On the Communication Complexity of Secure Multi-Party Computation With Aborts

Abstract

A central goal of cryptography is Secure Multi-party Computation (MPC), where n parties desire to compute a function of their joint inputs without letting any party learn about the inputs of its peers. Unfortunately, it is well-known that MPC guaranteeing output delivery to every party is infeasible when a majority of the parties are malicious. In fact, parties operating over a point-to-point network (i.e., without access to a broadcast channel) cannot even reach an agreement on the output when more than one third of the parties are malicious (Lamport, Shostak, and Pease, JACM 1980).

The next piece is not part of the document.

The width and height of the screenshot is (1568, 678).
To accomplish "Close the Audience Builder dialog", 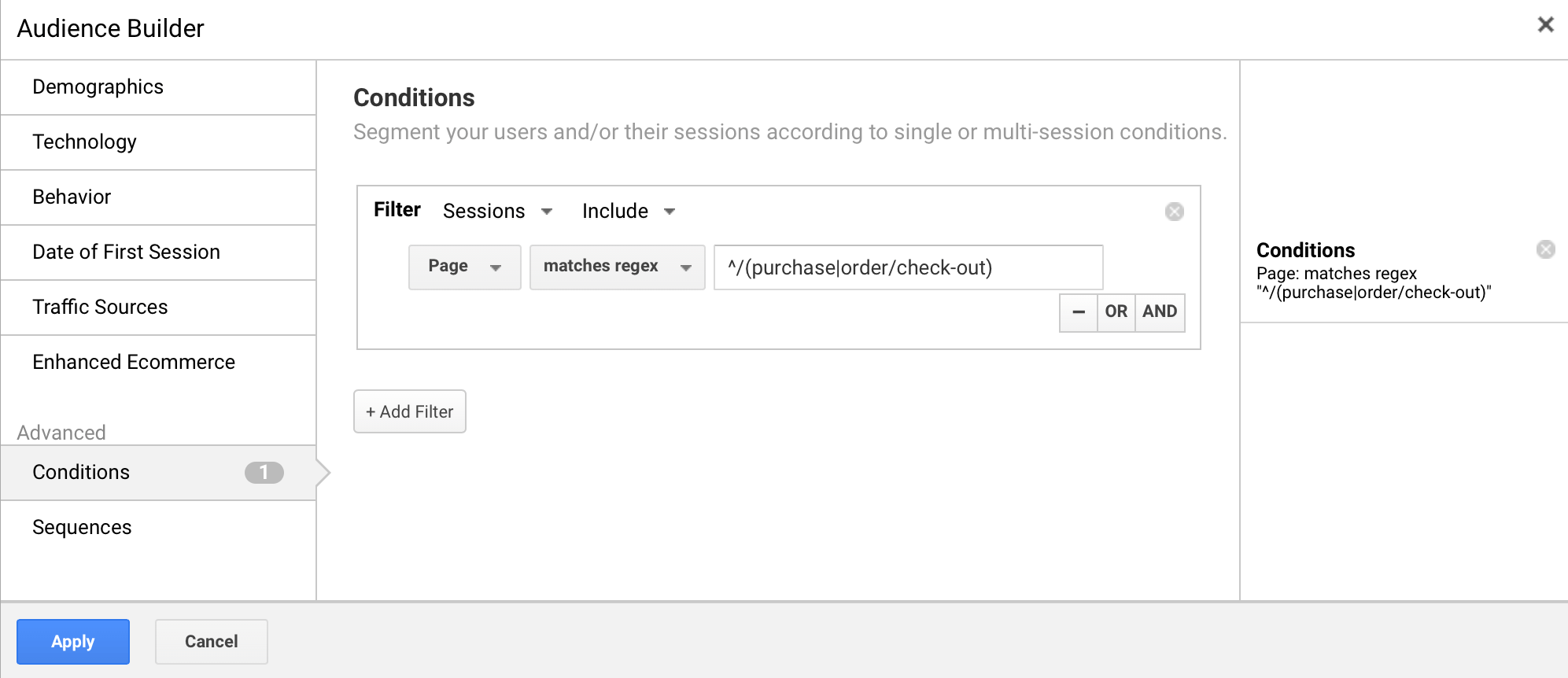I will click(1545, 25).
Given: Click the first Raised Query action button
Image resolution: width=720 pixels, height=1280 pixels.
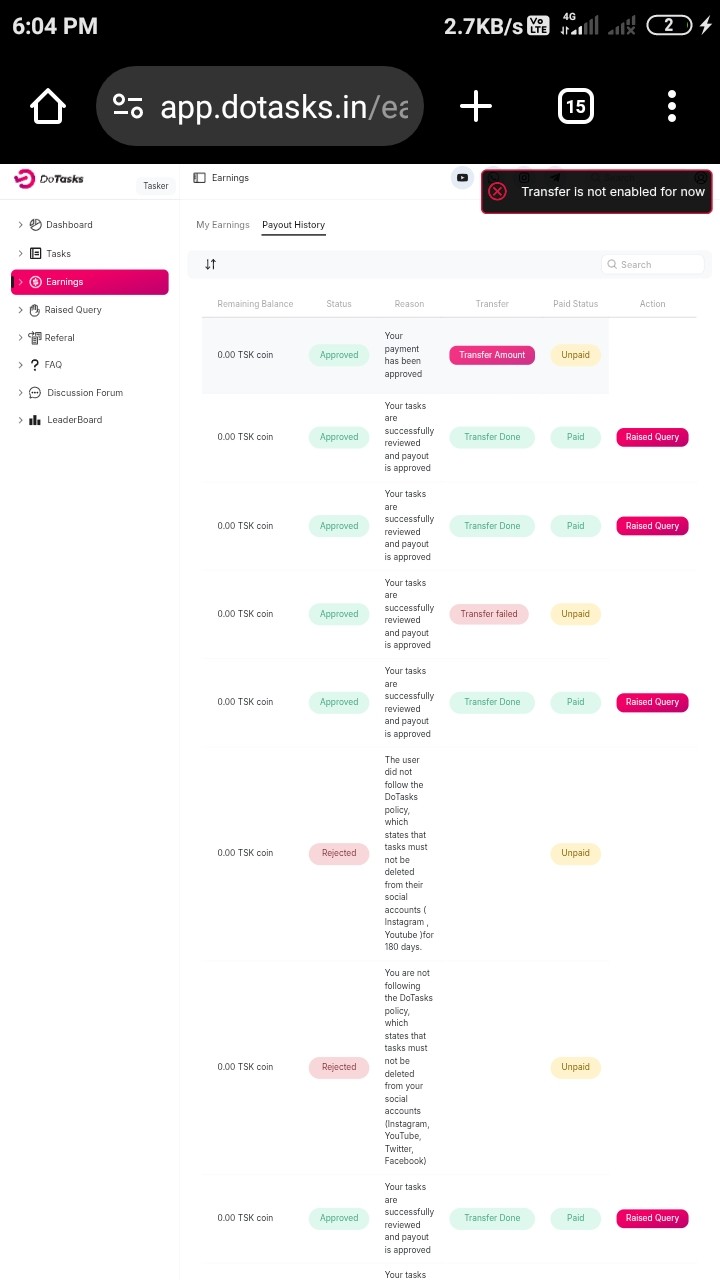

Motivated by this infeasibility in the point-to-point model, Gold-wasser and Lindell (J. Cryptol 2005) introduced a definition of MPC that does not require agreement, which today is generally referred to as MPC with selective abort. Under this definition, any party may abort the protocol if they detect malicious behavior. They showed that MPC with selective abort is feasible for any number of malicious parties by implementing a broadcast functionality with abort. While the model of MPC with abort has attracted much attention over the years, little is known about its communication complexity over point-to-point networks. In this work, we study the communication complexity of MPC with abort and devise nearly-optimal communication efficient protocols in this model. Namely, we prove trade-offs between the number of honest parties h, the communication complexity, and the locality of the protocols. Here, locality is a bound on the number of peers with which each party must communicate. Our results are as follows: (1) Near-optimal communication: A protocol with $Õ(n^2/h)$ communication complexity. (2) Near-optimal locality: A protocol with $Õ(n^3/h)$ communication complexity where each party communicates with only $Õ(n/h)$ other parties. (3) Intermediate communication vs locality: A protocol with communication complexity $Õ(n^3/h^{3/2})$ where each party communicates with only $Õ(n/h^{1/2})$ parties. (4) Lower bound: An $Ω(n^2/h)$ lower bound on the communication complexity. In particular, we show that any party must communicate with $Ω(n/h)$ other parties. Our lower bound is inspired by a recent lower bound for Broadcast by Blum et. al (DISC 2023).